◆ **PASSAGE TO READ**

Khosrow Hassanzadeh • 2004

“The artist posed as a terrorist after Bush declared that Iran was part of the ‘Axis of Evil.’ The artist is doubling down on his Persian, Iranian and Islamic identity in response: there’s a certificate on the side that declares his age, nationality and religion. He’s saying, ‘Look at me. I’m an ordinary working-class father with a son and a daughter and a father, and they call me a terrorist? It’s your inhumanity that doesn’t see my humanity.'”



Pillars: Article 47 and Untitled II
Nazgol Ansarinia • 2008

“These two works are by an artist who lives in Tehran. The pillar refers to a phenomenon in Iran: the rushed building of new houses for the nouveau riche. They’re affluent, but you never know how they get their money. They build their houses with these classical renaissance columns. She took a column, sliced into it and, inside, put an article from the Islamic constitution that reads, ‘private ownership legitimately acquired is to be respected.’ The carpet reflects a tradition of carpet making and floral ornamentation, but if you look closer, there are scenes from everyday life: drummers, satellite dishes, people in the city, kids lined up at school, anchormen from the news.”



Angels in Combat I
Afruz Amighi • 2010

“Afruz Amighi lives in New York. She had a bad experience with the bureaucracy of the medical system, so she used a woven material called pre-cap—they make refugee camp tents from it—to reimagine the tree of life being threatened by guardian angels who are carrying rifles. The caduceus, a symbol of the medical profession, is there at the bottom left, along with syringes.”


11 Carpet

Flying Carpet
Farhad Moshiri • 2007

“Moshiri was influenced by Afghan ‘war rugs’—people got so used to seeing drones and other aircrafts in the sky that they started including them into the designs of their carpets. The piece is made from 32 machine-made carpets. It represents an aircraft that has crashed into Eastern civilization and simply ripped it apart.”



Untitled (Metamorphosis Series)
Alireza Dayani • 2009

“This piece is about the theory of evolution. Dayani has an aquarium in his house, so he used some of his fish as models for this piece.”



We Will Join Hands in Love and Rebuild Our Country
Rokni Haerizadeh • 2012

“This guy is a jester personified. He lives with his brother in Dubai, and he can’t go back to Iran because his work is critical of the regime. The piece is about the movement to rebuild Iran after the war. He’s making fun of how the nation was all about that kumbaya spirit, equating it to everyone being crammed into an animal going nowhere. The man riding the animal is Mullah Nasruddin, a well-known comedy character who supposedly rode his donkey backwards. The figure to the side is a western photographer, watching the ludicrous spectacle.”

◆ **PROBLEM 1**
Answer these questions using the artwork descriptions:
(a) How many machine-made carpets make up Flying Carpet?
(b) What woven material did Afruz Amighi use for Angels in Combat I?
(c) In which city does Rokni Haerizadeh live?
◆ **PROBLEM 2**
Summarize the artwork descriptions in two sentences.
◆ **PROBLEM 3**
Go on with the artwork descriptions from the point where they stop.

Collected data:
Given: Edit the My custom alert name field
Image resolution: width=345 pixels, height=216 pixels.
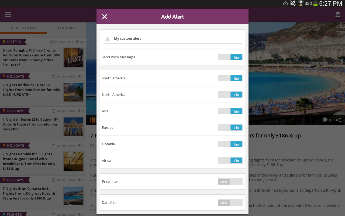Looking at the screenshot, I should tap(175, 39).
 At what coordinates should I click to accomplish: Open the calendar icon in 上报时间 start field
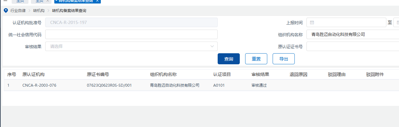(312, 23)
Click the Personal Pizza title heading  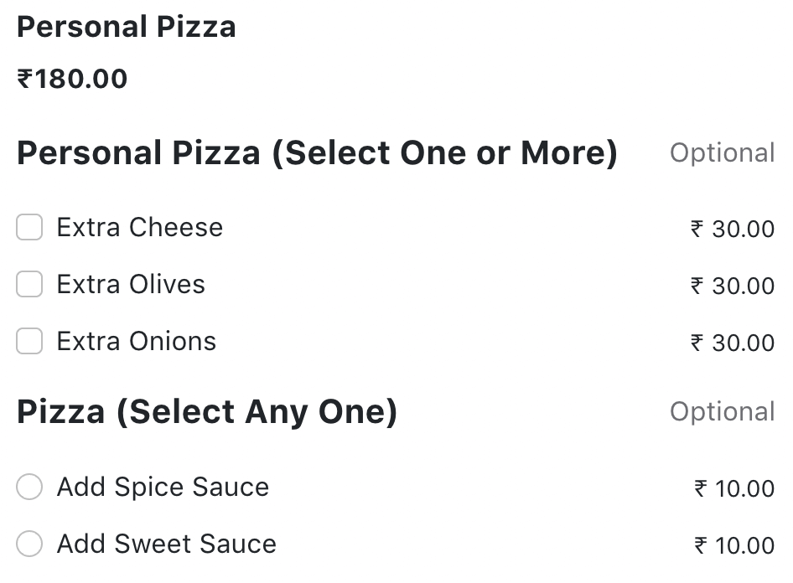[x=126, y=27]
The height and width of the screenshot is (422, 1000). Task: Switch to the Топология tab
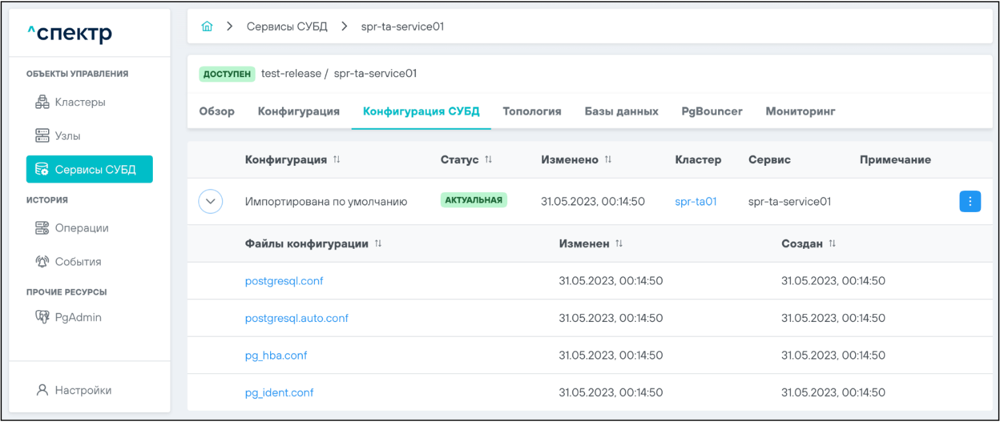click(532, 111)
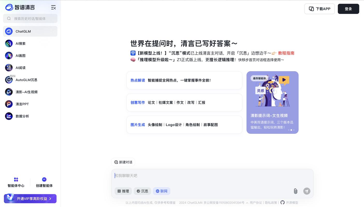Open 创建智能体 to build an agent
The width and height of the screenshot is (364, 207).
pyautogui.click(x=44, y=182)
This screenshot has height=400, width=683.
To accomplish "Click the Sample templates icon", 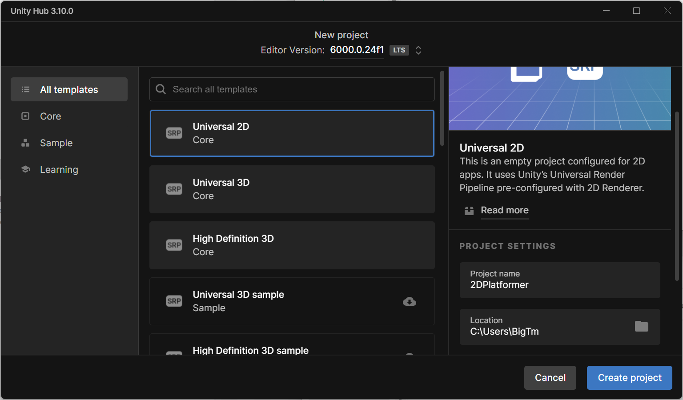I will point(25,143).
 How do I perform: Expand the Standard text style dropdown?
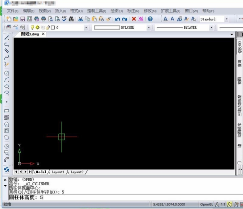[226, 19]
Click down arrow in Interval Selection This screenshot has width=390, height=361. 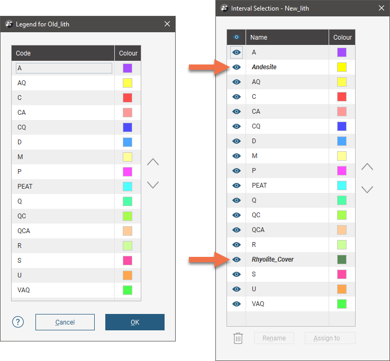point(367,189)
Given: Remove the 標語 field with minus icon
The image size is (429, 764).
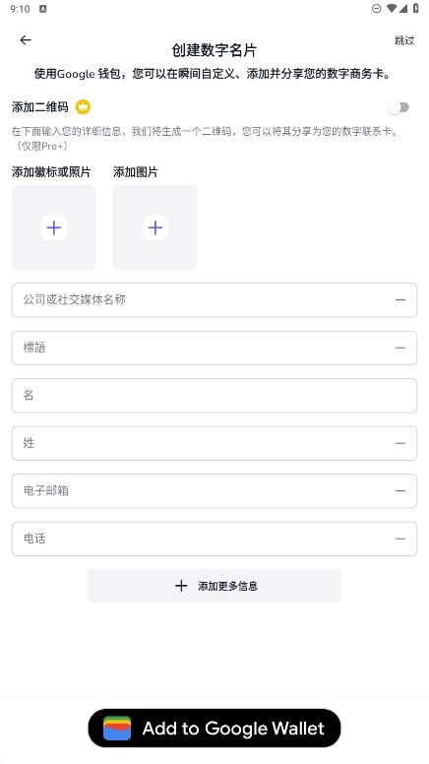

◆ **EXPECTED ANSWER 1**
(a) 32
(b) Pre-cap, the material used to make refugee camp tents
(c) Dubai

◆ **EXPECTED ANSWER 2**
The descriptions cover works such as Khosrow Hassanzadeh's 2004 piece, in which he posed as a terrorist after Bush declared Iran part of the "Axis of Evil." They also cover Nazgol Ansarinia's pillar and carpet, Afruz Amighi's Angels in Combat I, Farhad Moshiri's Flying Carpet made from 32 machine-made carpets, Alireza Dayani's piece about the theory of evolution, and Rokni Haerizadeh's mockery of the movement to rebuild Iran after the war.

◆ **EXPECTED ANSWER 3**
15 calligraphy

Left: Mohebbat
Mohammad Ehsai • 2006

“We close the exhibit with a more traditional aesthetic: calligraphy. Mohebbat means kindness. It’s written four times in four different directions, but the glue that binds they together is mohebbat.”

Right: Blue Heech
Parviz Tanavoli • 2005

“This artist created modern sculpture for Iran. Heech means nothingness, and he’s made these in all colours, mediums and sizes since the 1970s.”



Left: Becoming
Morteza Ahmadvand • 2015

“In this piece, there are three videos that show the three emblems of the Abrahamic religions—the cross, the kaaba and the star of David—slowly rotating and morphing into a sphere, perhaps a reference to our planet. There’s also a physical sphere, made from fibreglass.”

Right: We Haven’t Landed on Earth Yet
Ali Banisadr • 2012

“This is a battle scene. The fury of the battle has shattered the fight into abstraction. Banisadr’s work is encyclopedic—it borrows from different places. This piece looks a mix of miniature Persian paintings and the grotesque work of Hieronymus Bosch.”


14 steel-2

Parsec #15
Timo Nasseri • 2009

“This piece takes cues from muqarnas, the characteristic honeycomb vaults in mosques. The title, parsec, is a unit of distance used in astronomy, implying that it’s an object that has come from outer space and is probably deadly.”


February 16, 2017

This post has been updated from an earlier version.